NPE when aggregate window.

Si-li Liu
Hi, 

I encounter a weird NPE when try to do aggregate on a fixed window. If I set a small parallism number the whole job uses only one TaskManager, this NPE will not happen. But when the job scales to two TaskManagers, the TaskManager will crash at Create stage. The Flink version I use is 1.11.1.

The NPE exception stack is:

2021-04-13 14:23:19,575 WARN org.apache.flink.runtime.taskmanager.Task [] - Window(TumblingProcessingTimeWindows(5000), ProcessingTimeTrigger, AggregateDataEntry, PassThroughWindowFunction) -> Flat Map -> Sink: Unnamed (7/10) (7244f264349013ca7d5336fcd565bc9f) switched from RUNNING to FAILED.

> **WRITTEN INSTRUCTION 1**:
Summarize the Flink post above in two sentences.

> **EXTRACTED ENTRIES**:
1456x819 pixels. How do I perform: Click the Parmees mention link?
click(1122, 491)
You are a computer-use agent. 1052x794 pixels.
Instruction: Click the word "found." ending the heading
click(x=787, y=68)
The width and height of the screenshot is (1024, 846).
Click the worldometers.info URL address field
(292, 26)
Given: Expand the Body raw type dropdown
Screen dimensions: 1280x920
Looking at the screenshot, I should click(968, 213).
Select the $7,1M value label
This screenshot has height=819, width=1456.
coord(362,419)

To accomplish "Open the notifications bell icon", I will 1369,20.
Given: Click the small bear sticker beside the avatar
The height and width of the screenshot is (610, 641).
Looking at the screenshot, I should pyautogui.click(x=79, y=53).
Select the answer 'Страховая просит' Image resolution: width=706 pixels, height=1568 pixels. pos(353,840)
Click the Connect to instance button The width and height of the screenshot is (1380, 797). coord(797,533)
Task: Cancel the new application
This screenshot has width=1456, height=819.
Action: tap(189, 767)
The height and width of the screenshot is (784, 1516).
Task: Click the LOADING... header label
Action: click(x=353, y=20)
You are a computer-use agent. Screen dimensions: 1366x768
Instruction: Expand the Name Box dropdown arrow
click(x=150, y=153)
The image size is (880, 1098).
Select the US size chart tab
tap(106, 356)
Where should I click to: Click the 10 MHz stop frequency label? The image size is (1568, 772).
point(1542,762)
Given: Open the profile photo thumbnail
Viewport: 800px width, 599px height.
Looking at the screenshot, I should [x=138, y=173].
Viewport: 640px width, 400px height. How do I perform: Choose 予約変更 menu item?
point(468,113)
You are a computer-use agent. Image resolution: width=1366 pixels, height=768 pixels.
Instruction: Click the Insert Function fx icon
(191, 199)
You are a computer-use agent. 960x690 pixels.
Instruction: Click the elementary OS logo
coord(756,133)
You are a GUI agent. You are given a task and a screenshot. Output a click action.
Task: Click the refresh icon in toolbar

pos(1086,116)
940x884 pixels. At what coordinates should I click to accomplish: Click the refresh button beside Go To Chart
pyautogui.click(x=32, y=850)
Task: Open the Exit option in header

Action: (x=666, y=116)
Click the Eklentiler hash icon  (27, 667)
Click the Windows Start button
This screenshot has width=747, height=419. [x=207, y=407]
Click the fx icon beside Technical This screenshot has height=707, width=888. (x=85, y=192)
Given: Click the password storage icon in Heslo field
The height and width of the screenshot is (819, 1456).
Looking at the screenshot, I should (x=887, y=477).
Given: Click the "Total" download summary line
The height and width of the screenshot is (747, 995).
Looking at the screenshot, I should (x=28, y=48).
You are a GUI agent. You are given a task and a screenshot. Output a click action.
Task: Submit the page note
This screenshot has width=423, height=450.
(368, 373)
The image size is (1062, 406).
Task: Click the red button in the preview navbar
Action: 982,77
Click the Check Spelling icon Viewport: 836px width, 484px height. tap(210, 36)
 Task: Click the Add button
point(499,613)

> **WRITTEN INSTRUCTION 2**:
From the listing, reproduce the part that opens with the line containing "Task: Cancel the new application" and closes with the line containing "pos(1086,116)", substituting "Command" for every "Instruction" and leaving everything else unchanged.

> **RIGHT ANSWER 1**:
A NullPointerException occurs in Flink 1.11.1 when aggregating on a fixed window: with a small parallelism the whole job uses one TaskManager and the error does not happen, but when the job scales to two TaskManagers the TaskManager crashes at the Create stage. The logged warning shows the window task with TumblingProcessingTimeWindows(5000), followed by Flat Map and an unnamed sink, switching from RUNNING to FAILED.

> **RIGHT ANSWER 2**:
Task: Cancel the new application
This screenshot has width=1456, height=819.
Action: tap(189, 767)
The height and width of the screenshot is (784, 1516).
Task: Click the LOADING... header label
Action: click(x=353, y=20)
You are a computer-use agent. Screen dimensions: 1366x768
Command: Expand the Name Box dropdown arrow
click(x=150, y=153)
The image size is (880, 1098).
Select the US size chart tab
tap(106, 356)
Where should I click to: Click the 10 MHz stop frequency label? The image size is (1568, 772).
point(1542,762)
Given: Open the profile photo thumbnail
Viewport: 800px width, 599px height.
Looking at the screenshot, I should [x=138, y=173].
Viewport: 640px width, 400px height. How do I perform: Choose 予約変更 menu item?
point(468,113)
You are a computer-use agent. Image resolution: width=1366 pixels, height=768 pixels.
Command: Click the Insert Function fx icon
(191, 199)
You are a computer-use agent. 960x690 pixels.
Command: Click the elementary OS logo
coord(756,133)
You are a GUI agent. You are given a task and a screenshot. Output a click action.
Task: Click the refresh icon in toolbar

pos(1086,116)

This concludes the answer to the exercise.